### TASK DETAILS
Your answer must be the full set of records, copied exactly, with no pictures in it.
+-------+
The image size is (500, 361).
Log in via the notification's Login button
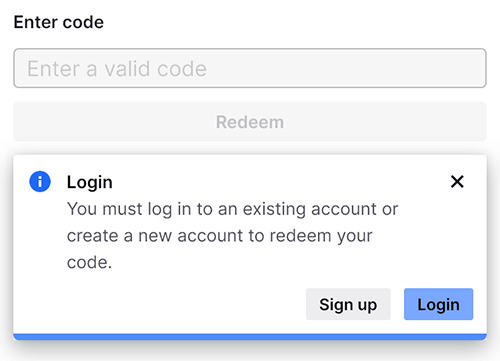[438, 304]
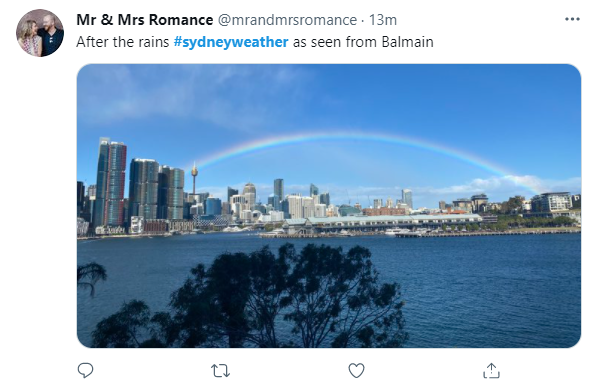Open Mr & Mrs Romance display name
Screen dimensions: 597x392
click(145, 20)
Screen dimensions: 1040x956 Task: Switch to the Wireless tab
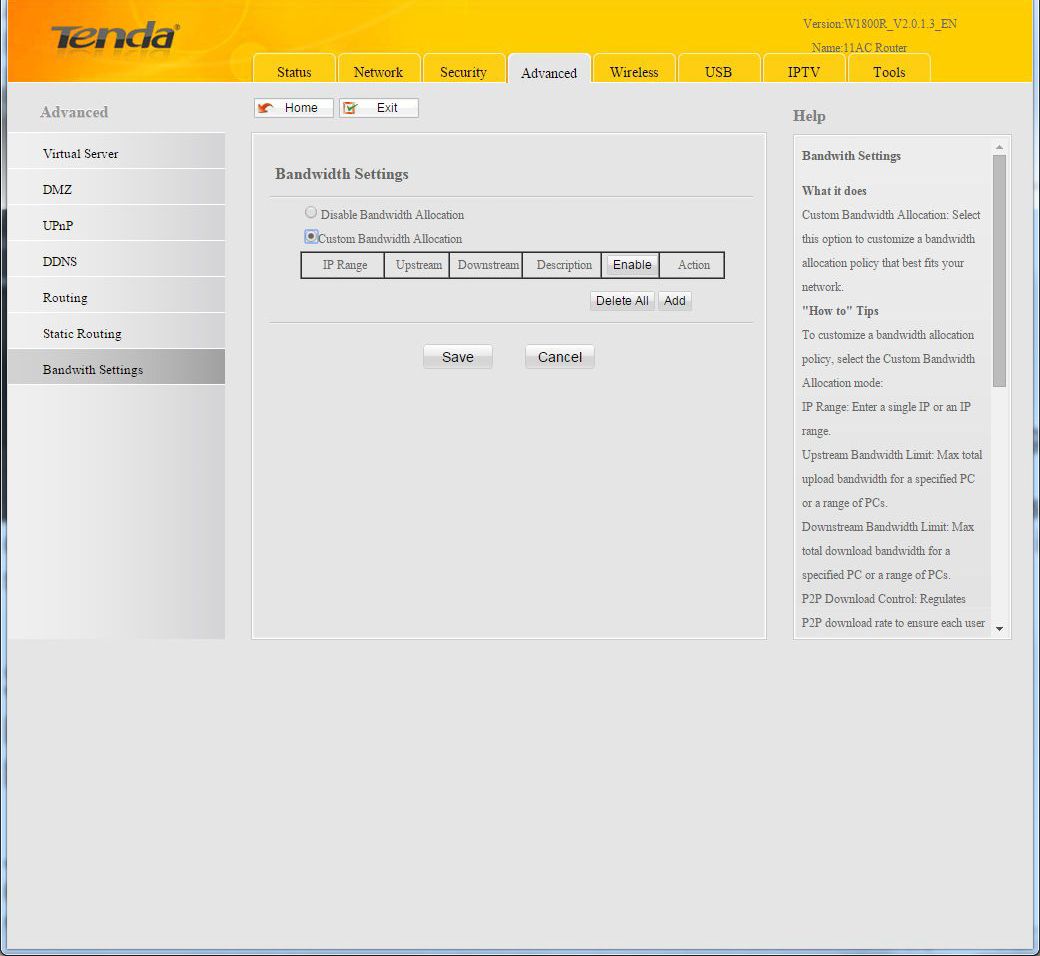pyautogui.click(x=634, y=72)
+-------+
### YOUR RESPONSE
The image size is (500, 361).
Log in via the notification's Login button
[438, 304]
Open Mr & Mrs Romance display name
Screen dimensions: 597x392
click(145, 20)
Screen dimensions: 1040x956 Task: Switch to the Wireless tab
pyautogui.click(x=634, y=72)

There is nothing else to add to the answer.